OK, when did you know it was going to be a double album?

This album was such a mess, and I knew I knew I was making a mess. And there’s a mess on so many levels. But when I sat down late last year and unblurred my eyes and looked at it all and there were like 40 songs. I’ve done so many versions of different things, and it was three to four years worth of stuff.

I focused on it, and I had had some late additions. When I thought I was done, “Look What They Did” came out of the woodwork, and “Private Lives”, the song, came out. There were two or three additions that let me know, “OK, I think it’s going to be these 17 songs.” I could see it all in my eyes. It was like minute mini-movies, these character studies. They all belong together. We had done these short and punchy little LPs that took people on a quick roller coaster ride in the past. This time, I knew I wanted to take you somewhere and keep you there for a while.

Do you remember the specific inspiration for “Look What They Did”?

I’m actually down here now, right by Atlantic City, and grew up here, coming every summer. I’ve watched the city change and not change over my whole lifetime. When I was a little kid, the city was completely transformed by Donald Trump and some of his buddies. It was done on a series of false promises: how these properties could transform Atlantic City for the better. I don’t know if you know that history but, basically, they failed.

They had a couple of referendums where the people in Atlantic City voted these proposals down. Once these casinos [came] to the boardwalk, after a couple failed ones, they had to convince people to pass the referendum to build these casinos by promising that the city would get all this stuff for seniors and healthcare and parks and that it would create a whole bunch of new jobs. It would be great for local vendors, and people got excited like this would be a boon to the city.

But what happened after that was quite the opposite. The properties that they built here, Trump, in particular, had these vacuum-sealed casinos; they’re like mini economies unto themselves. You drive there, you park inside, you eat there, you do your dry cleaning there, you do everything there; you never leave. So it was devastating to the economy of the rest of the city.

Number two, none of that revenue ever went to the city. There was no money, no percentage that went to schools or seniors or healthcare anything.
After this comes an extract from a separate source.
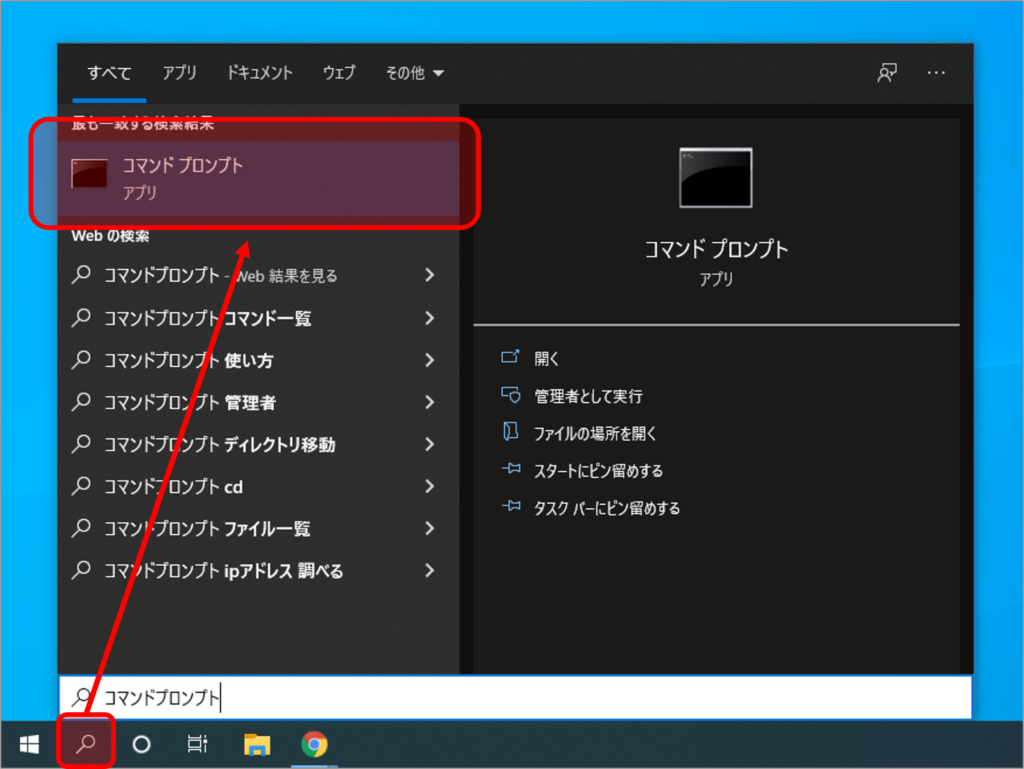Screen dimensions: 1024x769
Task: Click the taskbar search magnifier icon
Action: 86,744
And number three, eventually, Trump and his buddies bankrupted these casinos on purpose so that they could get out. And they left the mess. They left a lot of unpaid vendors. They left people without jobs. And they left these monstrosities on the boardwalk like Trump Plaza, where we shot that video which is sitting there abandoned. And they’re about to tear it down finally. [Editor’s Note: they did.]

But the people that live in the city are very resilient. They’re still trying new ideas like Snoop Dogg is coming here, and he’s going to be building some things, which I think is good. Still, I was trying to think about the people that live here and try to raise their children here and how difficult it is to get a leg up and also tried to zoom out to the rest of the country because this isn’t just about Atlantic City. It’s about American cities all over America. As you’ve seen in the video, I’ve pointed to Ferguson, which is really like the Black Lives Matter movement’s first major event.

Right.

In some ways, things are worse. At least now we’re having these conversations, but a lot of people called “Look What They Did” a political song. I don’t think of it like that; I’m always writing about how people live and the human condition. If you do that, with regularity, sometimes you’ll strike a nerve, and people will interpret it as a strictly political statement.